The intensity of the program is not in question, to my mind. I feel that I am completely prepared for and expect an intense learning environment. What many call “the pressures of the job”, I find exhilarating and ideal, and have handled within my own, at times unpredictable working environment, as a matter of course. Moreover, having recently successfully completed a challenging BSN program, this will be an excellent and current foundation from which to pursue my graduate degree.

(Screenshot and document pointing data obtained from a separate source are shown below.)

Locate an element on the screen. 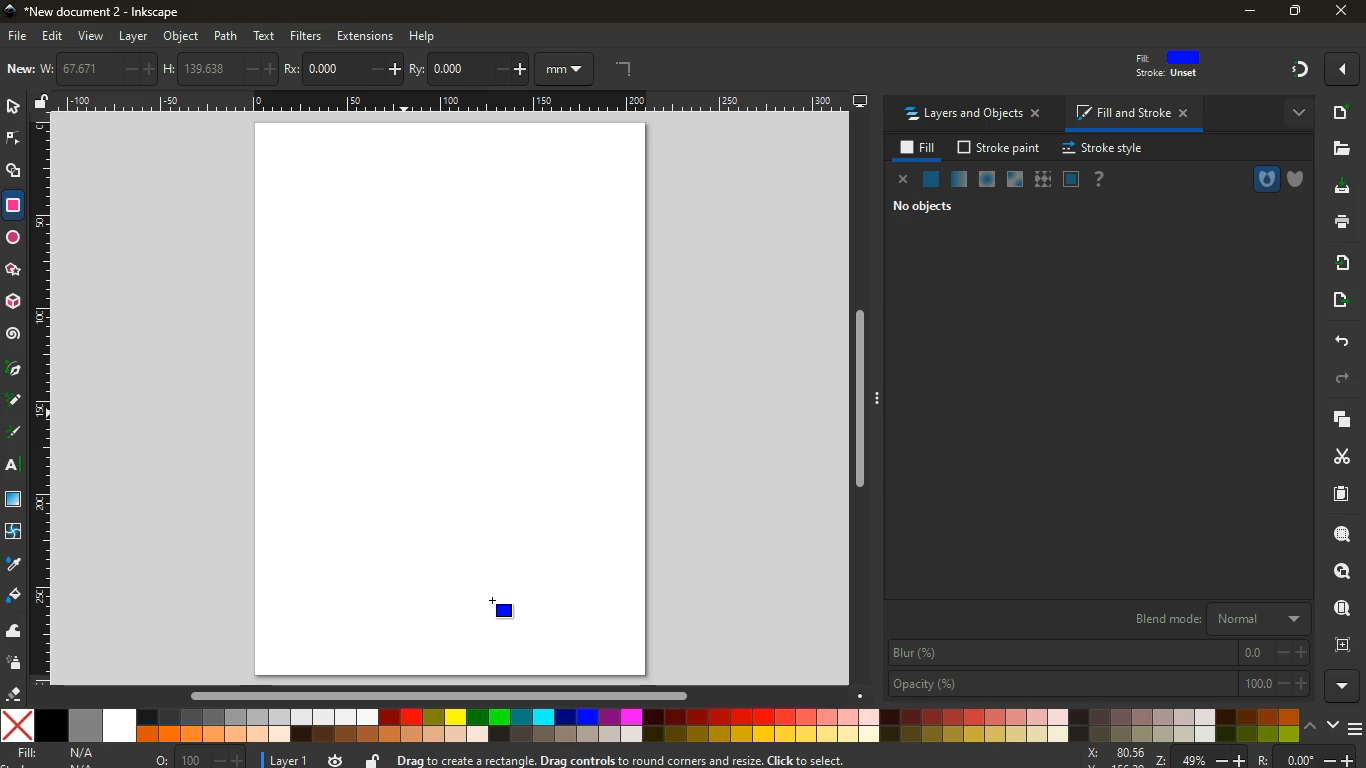  shield is located at coordinates (1293, 179).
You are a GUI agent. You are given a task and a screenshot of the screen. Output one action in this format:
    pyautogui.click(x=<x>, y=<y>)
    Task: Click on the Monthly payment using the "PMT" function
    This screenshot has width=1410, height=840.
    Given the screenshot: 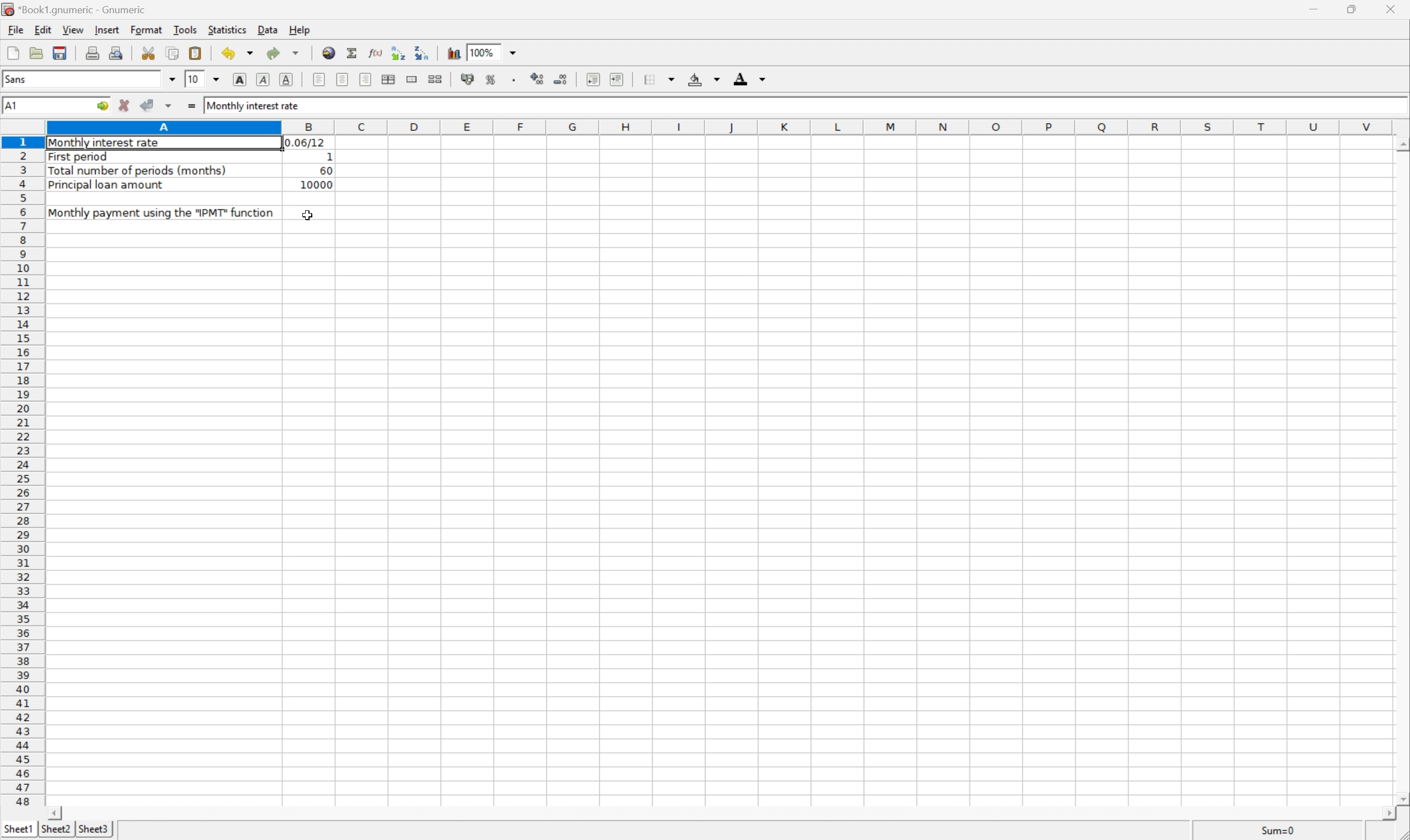 What is the action you would take?
    pyautogui.click(x=161, y=212)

I see myself contributing to the learning environment in three ways: my cultural competency, that is, my ability to communicate effectively with people of differing backgrounds. This is a skill I have developed from having been immersed in the cultures of three countries on two continents, with a well-rounded worldview that has been permanently altered by these experiences. Secondly, with my academic foundation. I feel that my ability to apply classroom theory to practice will shed light on many other students’ own methodologies, as I learn from theirs’. Thirdly, through my own set of professional nursing experiences, I bring with me exposure in the field, and the sets of lessons learned through doing, and not just classroom theory.
Experience in case management alone does not necessarily incorporate all the requisite attributes for a successful FNP candidate. An effective FNP, as well as being clinically skilled, needs to have a highly developed ability to make critical decisions under pressure, combined with an advanced level of knowledge and the ability to lead the multidisciplinary team around them. This ability to lead also brings with it the requirement to understand what needs to be done, coordinate effectively, to practice - confidently - critical judgment as a part of daily practice. Leadership speaks of inspiring a spirit of teamwork, the bringing together of the skills and strengths of your team for the optimum care of the patient.
These past fourteen years have found me working as an RN within a long-term care center, sub-acute unit of two different long-term care facilities, and most recently as a staff nurse and charge nurse within a busy general surgical unit. With each position I have held has come increased responsibility and patient contact. Moreover, in my current position, I have been afforded the chance to precept new RNs, a role that has given me a chance to provide support and give feedback on performance. My latest position has brought me the greatest personal gratification as it has put me into contact with an incredible array of patients, from all manner of backgrounds, ages, and socioeconomic status. This exposure has been invaluable, has solidified my patient-caretaker capabilities, with respect to quickly establishing a rapport and relationship, and feel this will serve me well in my future practice.